CMS eliminated the use of therapy thresholds in the CMW
CMS argues that they developed a new payment model (PDGM) that eliminated therapy thresholds, as instructed by congress. They maintain, correctly, that NAHC acknowledges this. The problem is that PDGM is not the actual model used to determine reimbursement, it is PPS. In other words, CMS created PDGM without the influence of therapy visits in determining payment, but they don’t actually use it to determine what the industry owes CMS.

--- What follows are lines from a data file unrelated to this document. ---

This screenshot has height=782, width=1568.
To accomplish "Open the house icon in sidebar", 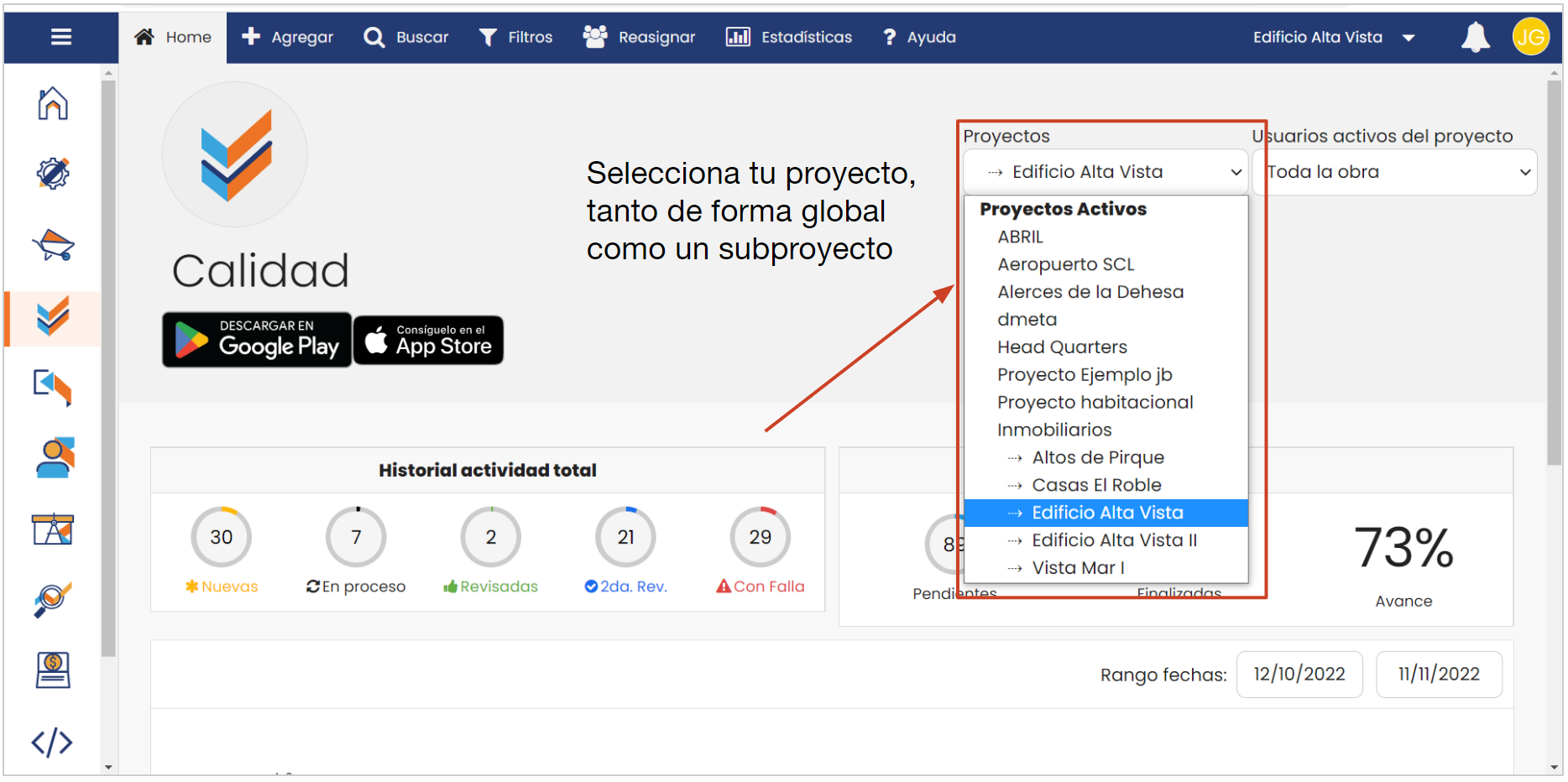I will [53, 104].
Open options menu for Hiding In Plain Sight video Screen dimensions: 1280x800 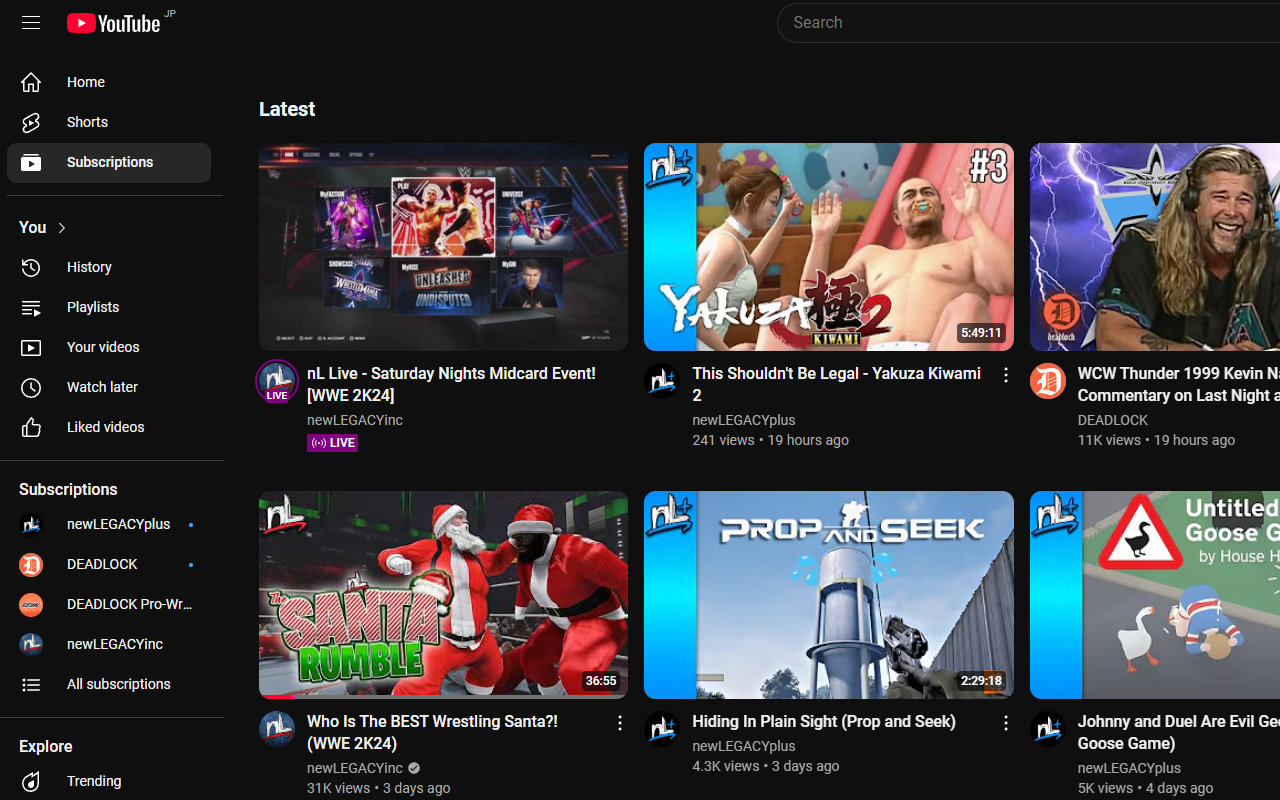point(1005,722)
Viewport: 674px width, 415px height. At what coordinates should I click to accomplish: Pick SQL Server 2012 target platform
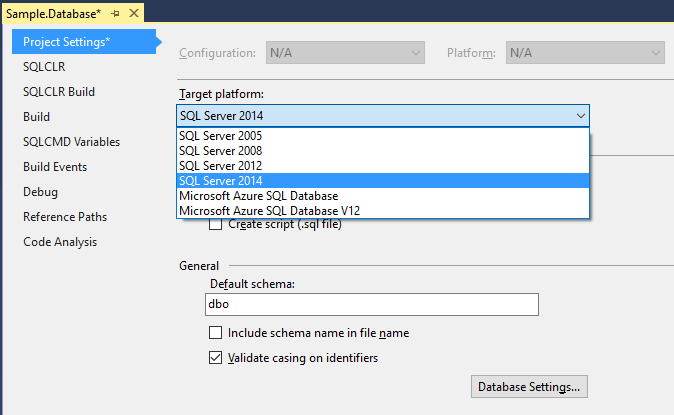tap(220, 166)
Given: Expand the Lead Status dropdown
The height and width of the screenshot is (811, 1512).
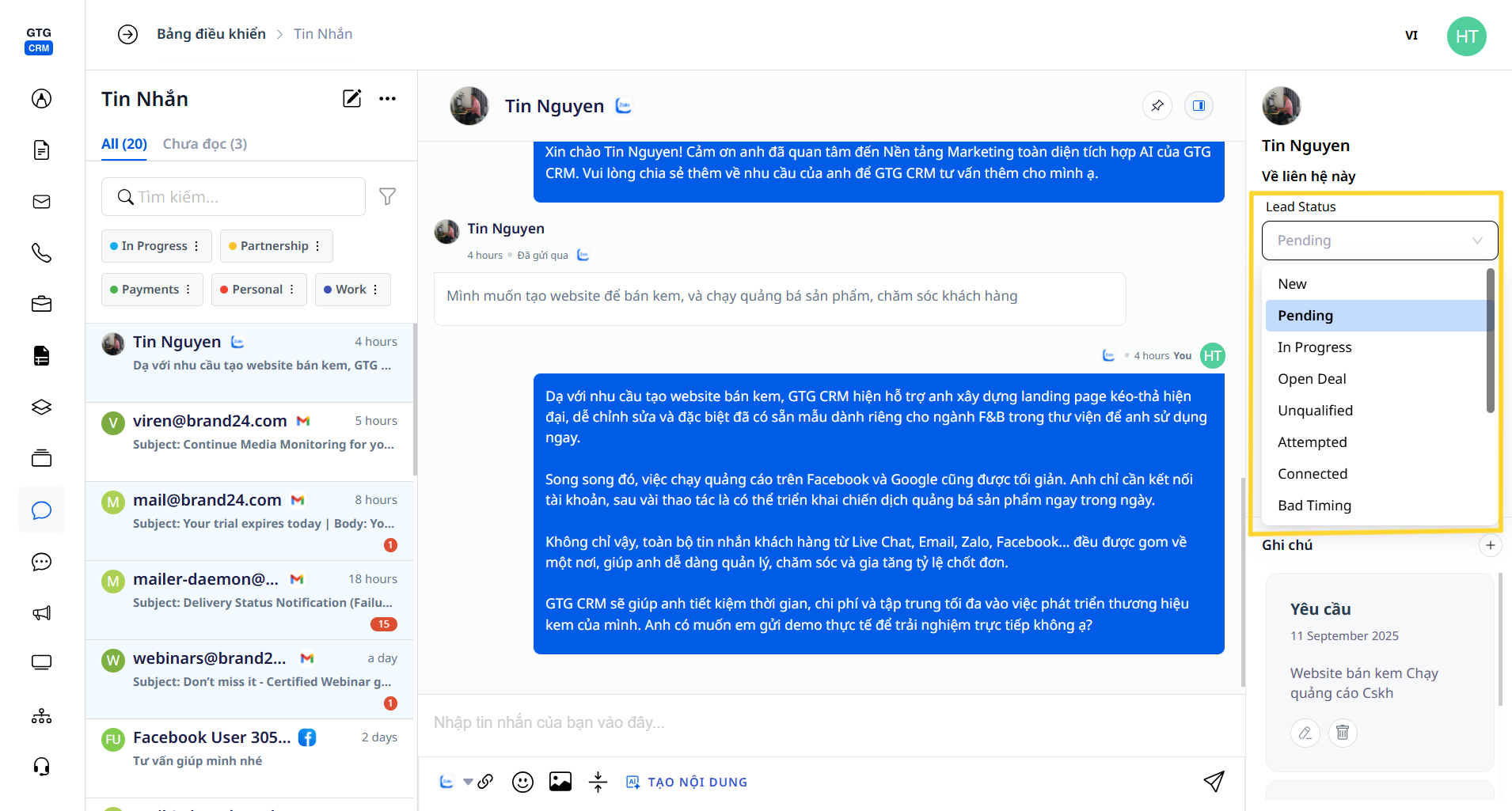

PPS was replaced by PDGM specifically to “unlink” therapy visits from reimbursement. CMS then reimplements PPS to determine “actual behaviors” and what is owed to CMS in total. If PPS is still used to calculate the annual totals owed by HHAs to CMS, and PPS is linked to therapy visits, then therapy visits are still linked to payments. You don’t need to be a lawyer to figure that much out.
Conclusion
CMS concludes in their rebuttal that these payment cuts do not threaten the industry and the two agencies used by NAHC as examples are unique and do not represent the impact to everyone. In fact, since these adjustments are made to the base payment rate, by definition, they affect everyone equally. Every HHA is impacted at the same rate. They state that these cuts will not result in a loss of access to care “given the stability of the home health sector”. This stability they refer to does not include substantial losses from Medicare Advantage, another HHS blow to HHAs, and ignores the dramatically increasing number of agencies reporting negative income in their cost reports with the implementation of these cuts. Here is a reprint of this chart from a previous post:
This is without any impact from future payments toward the temporary adjustments included, as recommended by MedPAC.

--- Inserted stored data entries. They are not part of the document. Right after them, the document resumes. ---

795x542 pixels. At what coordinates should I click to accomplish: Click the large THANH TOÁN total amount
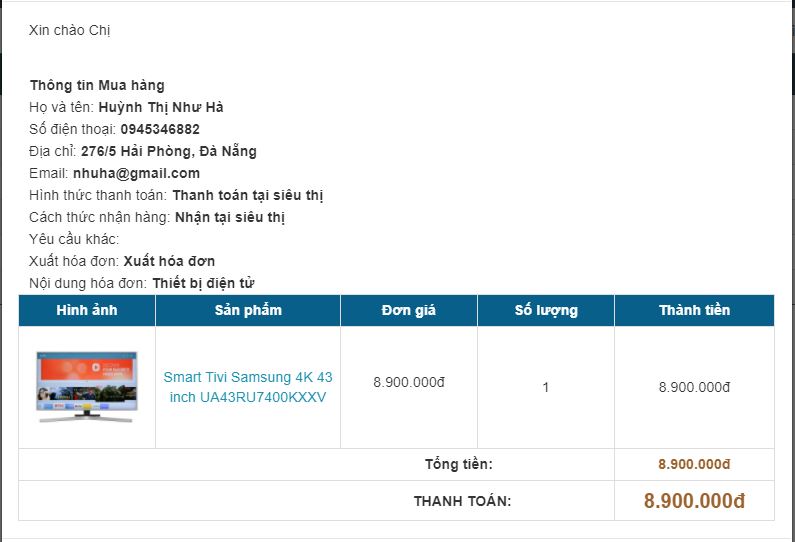point(694,501)
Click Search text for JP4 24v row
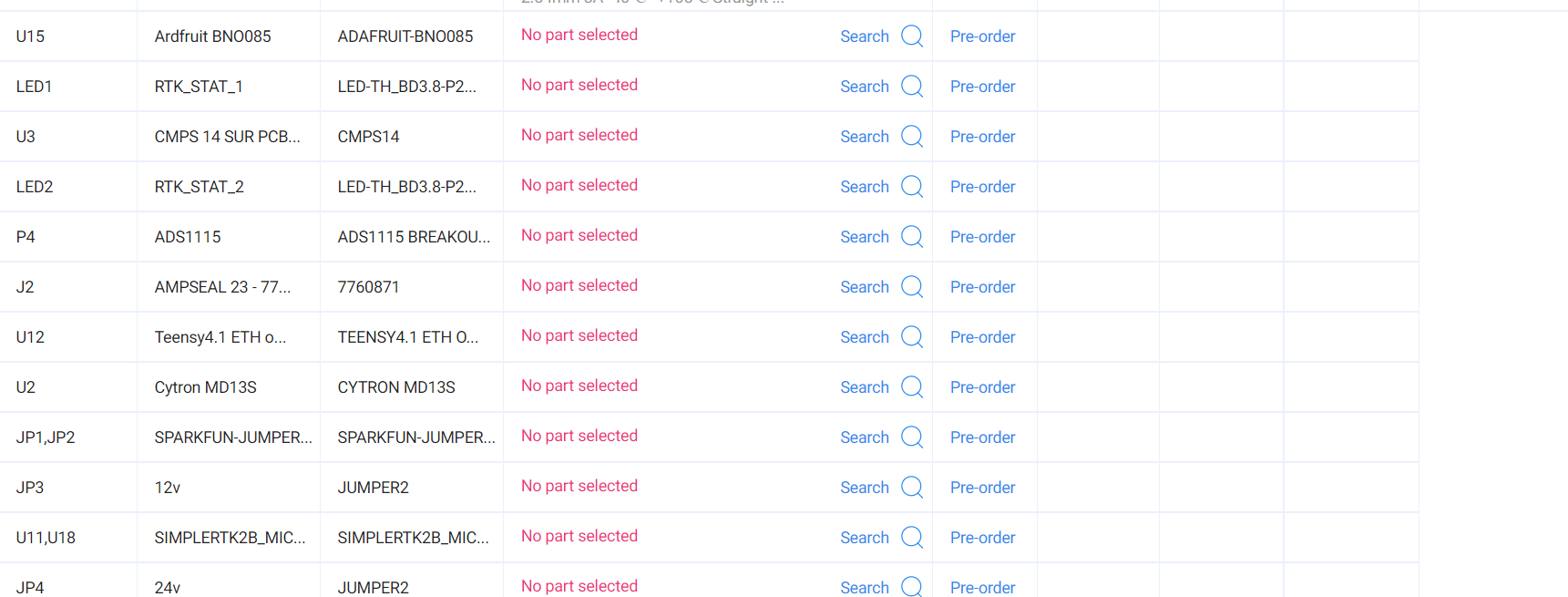Viewport: 1568px width, 597px height. [865, 588]
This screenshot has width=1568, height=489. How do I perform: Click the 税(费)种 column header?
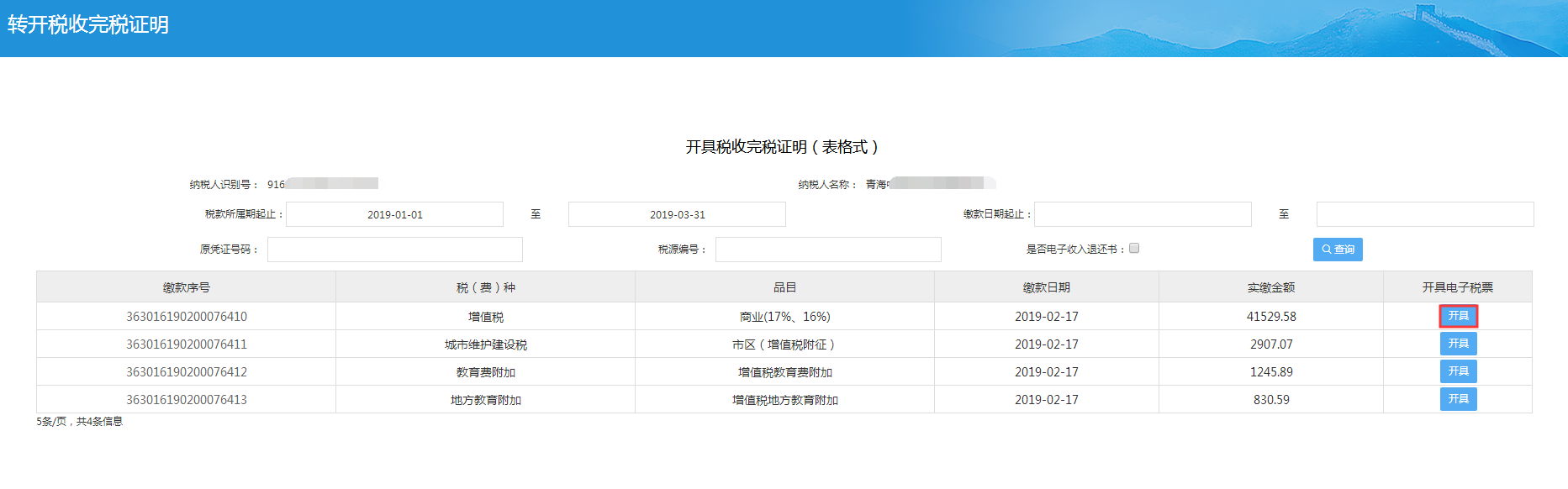click(486, 287)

In their brief, CMS takes on a very arrogant tone toward NAHC and home health. For over a decade, they have developed data, along with MedPAC, that portrays home health agencies as extremely profitable. This data is then used to support efforts like these to reduce spending on the home health benefit and improve their own financial position. Their data is incomplete and incorrect and it is feeding this vicious cycle that is tearing down a vital part of healthcare. This data, intended by CMS to defend these choices, is probably assumed by leaders at CMS to be an accurate representation of the industry. In my opinion, it is an example of “getting high on your own supply”. The people at CMS making these decisions believe the data others in their own organization, and MedPAC created to portray a false point of view of the home health industry.
As far as what happens next, Bill Dombi of NAHC told me that the judge in this case averages about 90 days before rendering a decision. When it comes out, I will share it with you as soon as I can.